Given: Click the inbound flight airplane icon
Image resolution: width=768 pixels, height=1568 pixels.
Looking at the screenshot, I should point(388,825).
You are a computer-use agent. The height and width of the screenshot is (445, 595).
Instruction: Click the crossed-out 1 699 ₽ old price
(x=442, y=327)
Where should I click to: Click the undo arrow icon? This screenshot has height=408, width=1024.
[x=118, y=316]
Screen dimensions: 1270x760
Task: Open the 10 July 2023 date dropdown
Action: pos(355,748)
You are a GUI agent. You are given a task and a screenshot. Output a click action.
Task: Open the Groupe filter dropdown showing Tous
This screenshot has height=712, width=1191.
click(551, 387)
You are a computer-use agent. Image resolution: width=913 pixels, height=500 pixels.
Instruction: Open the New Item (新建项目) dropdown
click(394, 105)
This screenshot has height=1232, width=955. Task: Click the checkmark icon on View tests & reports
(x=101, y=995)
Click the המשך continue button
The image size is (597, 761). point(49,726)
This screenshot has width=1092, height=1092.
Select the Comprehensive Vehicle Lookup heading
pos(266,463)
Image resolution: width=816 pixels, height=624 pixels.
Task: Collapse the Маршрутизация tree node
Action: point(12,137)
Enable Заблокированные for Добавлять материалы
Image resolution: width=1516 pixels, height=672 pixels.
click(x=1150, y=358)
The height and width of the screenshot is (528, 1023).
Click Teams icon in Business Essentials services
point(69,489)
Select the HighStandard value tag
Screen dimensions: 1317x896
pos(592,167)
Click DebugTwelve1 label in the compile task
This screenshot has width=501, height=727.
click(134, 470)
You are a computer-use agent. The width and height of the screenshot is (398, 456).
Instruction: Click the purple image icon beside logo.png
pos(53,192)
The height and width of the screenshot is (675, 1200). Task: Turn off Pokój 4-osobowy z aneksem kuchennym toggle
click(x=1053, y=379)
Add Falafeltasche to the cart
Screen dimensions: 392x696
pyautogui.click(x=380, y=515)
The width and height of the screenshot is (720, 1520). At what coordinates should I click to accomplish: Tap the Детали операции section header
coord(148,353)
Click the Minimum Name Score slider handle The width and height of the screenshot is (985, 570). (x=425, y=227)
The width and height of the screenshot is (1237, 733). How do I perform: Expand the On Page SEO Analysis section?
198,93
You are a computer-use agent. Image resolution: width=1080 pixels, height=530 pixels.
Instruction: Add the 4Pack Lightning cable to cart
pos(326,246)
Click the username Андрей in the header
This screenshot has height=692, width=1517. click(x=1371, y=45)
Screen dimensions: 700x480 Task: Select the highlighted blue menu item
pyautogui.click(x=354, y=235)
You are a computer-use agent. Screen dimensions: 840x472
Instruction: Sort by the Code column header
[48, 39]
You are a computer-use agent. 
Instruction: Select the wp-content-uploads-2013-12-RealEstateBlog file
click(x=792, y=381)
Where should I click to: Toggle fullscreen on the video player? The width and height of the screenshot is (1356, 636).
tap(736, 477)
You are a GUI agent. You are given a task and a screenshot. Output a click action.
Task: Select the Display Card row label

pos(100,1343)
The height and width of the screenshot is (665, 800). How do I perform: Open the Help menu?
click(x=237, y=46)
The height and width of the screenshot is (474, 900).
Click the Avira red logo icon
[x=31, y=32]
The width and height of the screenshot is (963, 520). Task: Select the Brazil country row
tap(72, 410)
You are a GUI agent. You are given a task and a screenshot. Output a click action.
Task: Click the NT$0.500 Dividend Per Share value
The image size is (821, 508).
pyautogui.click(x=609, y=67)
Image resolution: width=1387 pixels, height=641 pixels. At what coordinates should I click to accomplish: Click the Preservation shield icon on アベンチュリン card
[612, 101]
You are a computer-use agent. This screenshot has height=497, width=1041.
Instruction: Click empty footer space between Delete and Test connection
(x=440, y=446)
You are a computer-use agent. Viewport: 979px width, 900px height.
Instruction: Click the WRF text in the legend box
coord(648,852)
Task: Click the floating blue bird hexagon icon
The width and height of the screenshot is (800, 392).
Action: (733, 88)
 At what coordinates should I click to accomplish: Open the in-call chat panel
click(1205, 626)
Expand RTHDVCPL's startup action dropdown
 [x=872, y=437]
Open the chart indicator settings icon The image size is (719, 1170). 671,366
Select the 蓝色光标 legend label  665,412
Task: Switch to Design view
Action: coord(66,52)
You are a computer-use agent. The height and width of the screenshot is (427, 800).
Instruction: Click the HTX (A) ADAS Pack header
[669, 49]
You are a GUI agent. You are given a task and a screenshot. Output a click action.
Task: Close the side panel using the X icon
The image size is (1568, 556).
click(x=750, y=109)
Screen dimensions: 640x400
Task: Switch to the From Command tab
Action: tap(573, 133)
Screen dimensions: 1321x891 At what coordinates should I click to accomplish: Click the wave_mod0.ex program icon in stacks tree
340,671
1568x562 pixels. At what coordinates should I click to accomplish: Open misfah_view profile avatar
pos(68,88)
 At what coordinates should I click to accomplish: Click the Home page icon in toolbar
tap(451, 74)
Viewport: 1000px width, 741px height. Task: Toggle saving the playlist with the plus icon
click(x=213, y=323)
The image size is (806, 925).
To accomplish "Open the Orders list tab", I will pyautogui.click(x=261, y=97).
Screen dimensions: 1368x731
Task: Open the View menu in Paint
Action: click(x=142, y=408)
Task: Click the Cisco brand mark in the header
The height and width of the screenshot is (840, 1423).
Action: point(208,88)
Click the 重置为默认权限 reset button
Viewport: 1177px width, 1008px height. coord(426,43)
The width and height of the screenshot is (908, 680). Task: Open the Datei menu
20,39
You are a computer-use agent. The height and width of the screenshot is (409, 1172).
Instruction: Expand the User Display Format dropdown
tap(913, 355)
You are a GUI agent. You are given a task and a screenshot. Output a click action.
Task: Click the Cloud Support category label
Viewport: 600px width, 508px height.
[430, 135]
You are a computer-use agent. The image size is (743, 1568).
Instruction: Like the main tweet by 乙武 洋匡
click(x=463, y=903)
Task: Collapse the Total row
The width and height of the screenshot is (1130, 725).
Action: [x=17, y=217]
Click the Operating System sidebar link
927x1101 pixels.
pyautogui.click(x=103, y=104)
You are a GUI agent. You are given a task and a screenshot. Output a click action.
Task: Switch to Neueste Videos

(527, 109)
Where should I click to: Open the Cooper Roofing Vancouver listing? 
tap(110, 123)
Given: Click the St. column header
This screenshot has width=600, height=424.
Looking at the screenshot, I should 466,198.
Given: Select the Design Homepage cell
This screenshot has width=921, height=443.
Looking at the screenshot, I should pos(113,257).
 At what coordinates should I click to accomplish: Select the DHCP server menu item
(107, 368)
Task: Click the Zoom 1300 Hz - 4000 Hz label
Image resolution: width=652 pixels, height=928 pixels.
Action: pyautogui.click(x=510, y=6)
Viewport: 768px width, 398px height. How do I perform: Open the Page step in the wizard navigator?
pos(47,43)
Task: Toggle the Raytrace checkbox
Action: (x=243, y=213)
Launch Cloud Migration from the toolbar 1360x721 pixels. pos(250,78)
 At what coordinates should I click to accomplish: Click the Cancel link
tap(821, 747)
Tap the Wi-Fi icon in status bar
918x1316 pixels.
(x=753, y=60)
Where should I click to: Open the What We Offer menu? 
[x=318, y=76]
* * *
▶ _What to work on_: When a line in the listing has the string "value" in it, return that line.

▶ _Your response_:
Select the HighStandard value tag
Task: Click the NT$0.500 Dividend Per Share value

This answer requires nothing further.